- The paper demonstrates that LLMs can closely match human scoring on L2 writing assessments, differing by at most one point on a 10-point scale.
- The methodology involves prompting LLMs to generate feedback on nine analytic criteria using literature reviews annotated by human experts.
- The study highlights LLM-generated comments as more nuanced and detailed, suggesting scalable solutions for L2 English writing assessment.
Introduction
LLMs have increasingly demonstrated potential in automating complex tasks traditionally performed by human experts. This paper investigates the capability of LLMs to conduct multi-dimensional analytic writing assessments, specifically focusing on L2 (second language) English writing by graduate students. The primary goal is to assess whether LLMs can provide reliable and informative scores and feedback comments across multiple predefined analytic criteria.
Figure 1: Multi-dimensional analytic assessments, where each assessment contains a score and a comment.
Methodology
The paper utilizes a corpus of literature reviews composed by L2 graduate students. These reviews are annotated by human experts based on nine analytic criteria, including material selection, citation practices, grammatical accuracy, and logical structure, among others. Several prominent LLMs were prompted to assess the same corpus under various controlled conditions. The evaluation framework proposed in this paper involves automatically generating feedback comments using LLMs and comparing their quality with human-generated comments.
Figure 2: Left: Pipeline of the proposed feedback comment quality evaluation framework.Right: Validation results for the pipeline, showcasing high inter-annotator agreement and exact match rates.
Results
The paper presents substantial findings demonstrating that LLMs can generate reasonably correlated scores with human assessments, often differing by no more than one point on a 10-point scale for most criteria. Critically, LLMs consistently provide comments that identify problems, often more elaborately than human assessors under specific interaction conditions. For example, LLMs are found to be particularly effective in generating detailed feedback when each assessment question is asked independently, highlighting their capability for nuanced analysis (Figure 3).
Figure 4: Heatmaps of overall QWK and AAR1 among assessors, indicating varying degrees of agreement across criteria.
The assessment of feedback comment quality indicates that LLM-generated comments can be precise and potentially more helpful than those generated by humans, given their ability to continuously operate without cognitive fatigue. The paper proposes a novel framework that characterizes comments based on their specificity, helpfulness, and ability to identify problems—a method that offers a finer granularity compared to traditional manual metrics (Figure 2).
Figure 3: Distribution of comment characteristics across criteria, including specificity and the frequency of corrections offered.

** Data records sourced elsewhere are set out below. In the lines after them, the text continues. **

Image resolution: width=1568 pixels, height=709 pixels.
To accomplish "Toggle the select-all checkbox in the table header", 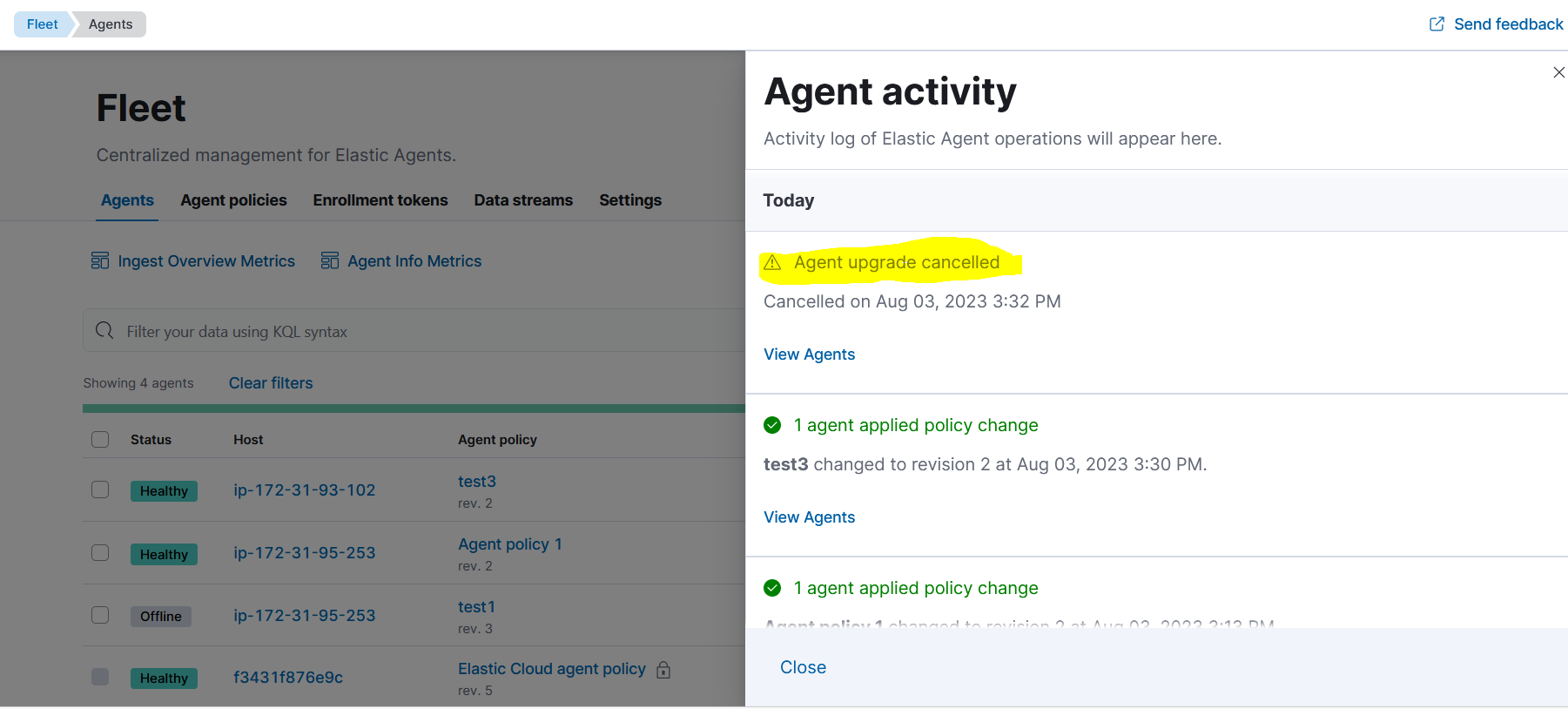I will pyautogui.click(x=100, y=439).
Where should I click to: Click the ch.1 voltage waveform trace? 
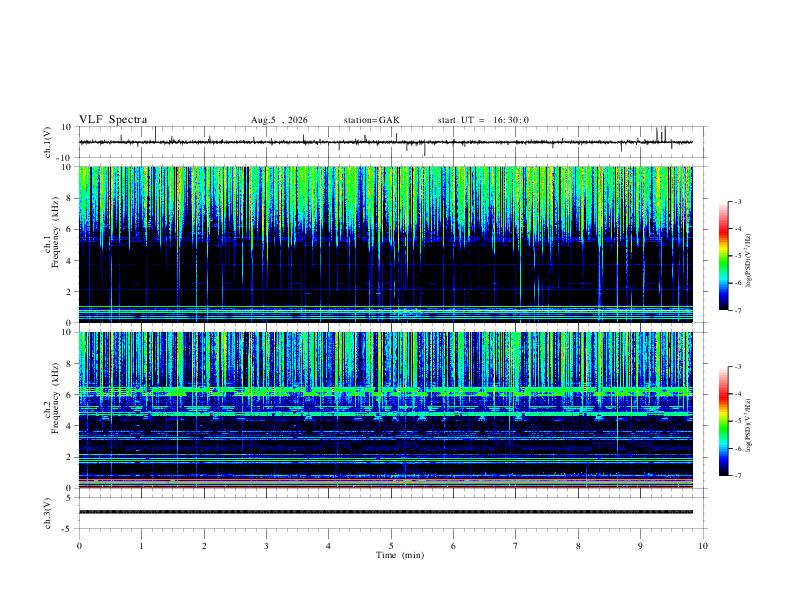click(385, 142)
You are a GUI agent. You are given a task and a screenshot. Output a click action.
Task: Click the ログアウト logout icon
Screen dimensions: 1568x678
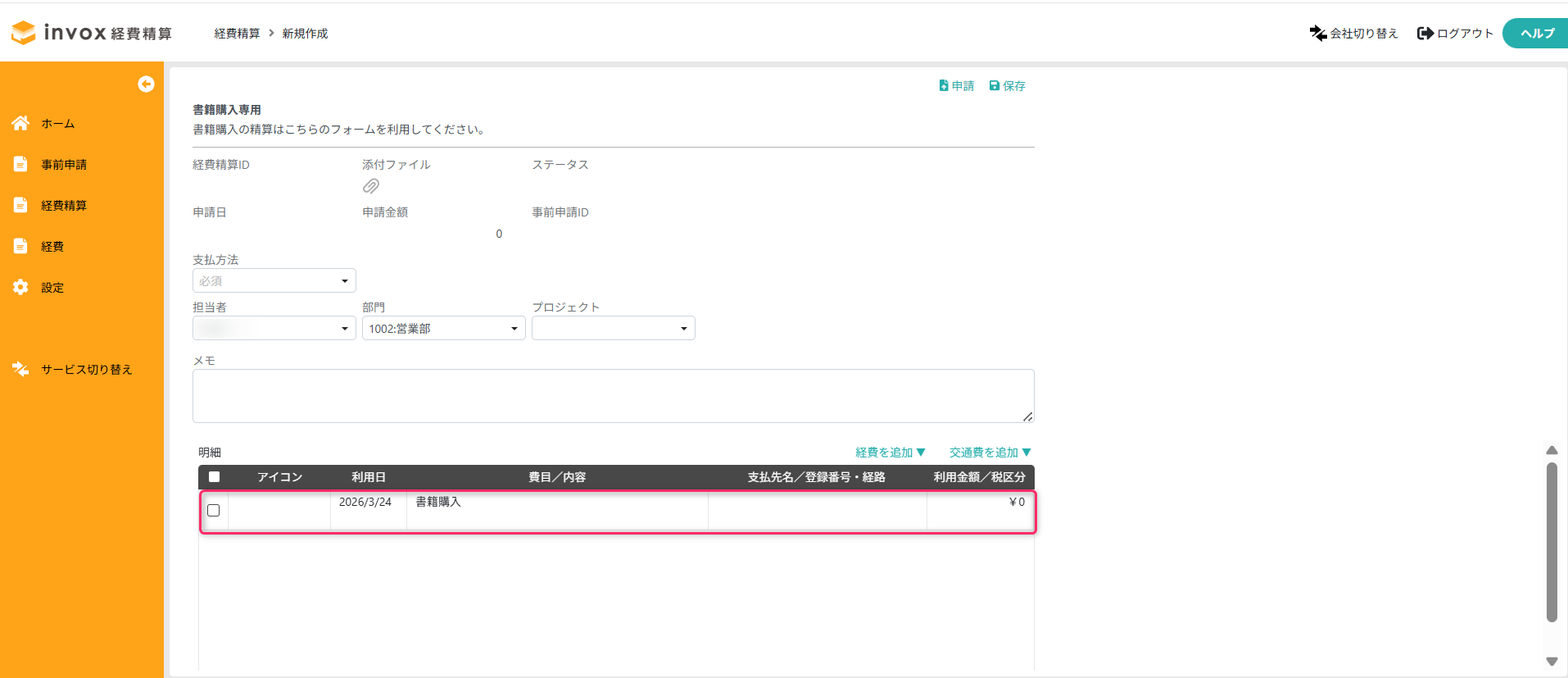pyautogui.click(x=1425, y=33)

Implications and Future Directions
The findings suggest that LLMs hold promise for integration into educational contexts, particularly for aiding in the self-regulated learning of L2 students. The potential applications extend to forming a basis for scalable solutions in automated writing assessments that provide consistent and informative feedback. Future research could explore enhancing LLM interactions to further improve their feedback specificity and alignment with pedagogical standards.
Conclusion
This case paper provides concrete evidence of the role LLMs can play in performing multi-dimensional analytic writing assessments, demonstrating their ability to match human evaluations in scoring consistency and comment relevancy. The results underscore the potential for adopting LLMs in educational settings to enhance writing assessment efficiency and feedback quality, though further work is needed to refine these models and explore their applicability across diverse writing contexts.
Figure 5: Heatmaps showing correlations between scores and comment characteristics among human and LLM assessments.